Turunnya harga saham BBCA juga seiring dengan Indeks Harga Saham Gabungan atau IHSG yang kian anjlok. Indeks rontok 5% meninggalkan level 8.000 pada pembukaan perdagangan hari ini, Kamis (29/1).
Sentimen pengumuman Morgan Stanley Capital International (MSCI) soal hasil penilaian terkait perubahan metodologi perhitungan porsi saham publik atau free float di pasar saham Indonesia masih membayangi laju IHSG.
Berdasarkan data perdagangan Bursa Efek Indonesia (BEI) IHSG ambruk 4,14% atau 426,03 poin ke level 7.977 pukul 9.01 WIB. Volume transaksi perdagangan mencapai 4,04 miliar saham, frekuensi sebanyak 308 ribu kali dan kapitalisasi pasar sebesar Rp 14.323 triliun.
Adapun salah satu hasil pengumuman MSCI tersebut adalah MSCI memutuskan membekukan sementara sejumlah perubahan indeks yang melibatkan saham-saham Indonesia. Hal ini dilakukan menyusul kekhawatiran investor global terhadap transparansi data kepemilikan saham serta aspek kelayakan investasi (investability) pasar.
BBCA Buyback Saham Rp 5 Triliun
Di tengah penurunan IHSG dan harga saham, manajemen BBCA juga berencana melakukan pembelian saham kembali atau buyback. Emiten perbankan swasta ini akan mengeluarkan dana maksimal Rp 5 triliun untuk mengeksekusi aksi korporasi itu.
Manajemen BBCA menjelaskan, jumlah saham yang dibeli kembali oleh perseroan tidak akan melebihi 10% dari modal ditempatkan dan disetor penuh perseroan. Selain itu, jumlah porsi saham publik atau free float BBCA setelah buyback, tidak akan kurang dari 7,5% dari modal ditempatkan dan disetor penuh.
“Perseroan bermaksud melaksanakan buyback dalam rangka mendukung stabilitas pasar modal Indonesia pada 2026, meningkatkan kepercayaan investor, serta memberikan tingkat pengembalian yang lebih optimal bagi para pemegang saham,” kata manajemen BBCA dalam keterbukaan informasi BEI, dikutip Kamis (29/1).

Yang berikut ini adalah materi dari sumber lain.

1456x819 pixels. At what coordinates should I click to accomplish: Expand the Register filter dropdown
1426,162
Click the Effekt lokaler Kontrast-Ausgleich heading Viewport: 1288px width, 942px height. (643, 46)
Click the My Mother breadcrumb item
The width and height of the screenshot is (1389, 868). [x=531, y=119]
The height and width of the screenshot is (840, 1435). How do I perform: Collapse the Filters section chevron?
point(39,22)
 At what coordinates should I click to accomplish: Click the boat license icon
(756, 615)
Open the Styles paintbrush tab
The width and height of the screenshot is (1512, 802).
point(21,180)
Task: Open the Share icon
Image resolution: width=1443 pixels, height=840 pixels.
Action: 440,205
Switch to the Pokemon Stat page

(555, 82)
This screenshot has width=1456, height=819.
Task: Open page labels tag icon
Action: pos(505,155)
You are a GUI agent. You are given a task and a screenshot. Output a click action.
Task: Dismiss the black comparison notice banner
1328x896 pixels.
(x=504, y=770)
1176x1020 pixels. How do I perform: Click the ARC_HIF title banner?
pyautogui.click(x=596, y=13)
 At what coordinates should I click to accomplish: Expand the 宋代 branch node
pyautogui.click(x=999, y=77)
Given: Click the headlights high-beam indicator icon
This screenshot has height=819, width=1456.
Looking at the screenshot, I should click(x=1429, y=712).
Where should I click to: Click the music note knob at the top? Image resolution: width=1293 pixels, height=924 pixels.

Aksi korporasi itu akan dibahas oleh para pemegang saham BBCA dalam Rapat Umum Pemegang Saham Tahunan (RUPST) yang digelar pada 12 Maret. Langkah ini akan dilaksanakan setelah memperoleh restu dari RUPST hingga 12 bulan setelah rencana disetujui, kecuali diakhiri lebih cepat oleh perseroan dengan memperhatikan ketentuan.
Buyback akan dilakukan di BEI melalui pasar reguler dan hanya digelar melalui PT BCA Sekuritas. Dalam pelaksanaan buyback, BBCA akan menggunakan dana internal dan bukan berasal dari pinjaman atau dana hasil penawaran umum. Hasil pembelian kembali saham ini akan dicatat sebagai saham treasuri yang menjadi pengurang ekuitas perseroan.
"Kegiatan usaha perseroan dalam bidang perbankan menghasilkan laba dan arus kas yang baik," kata manajemen.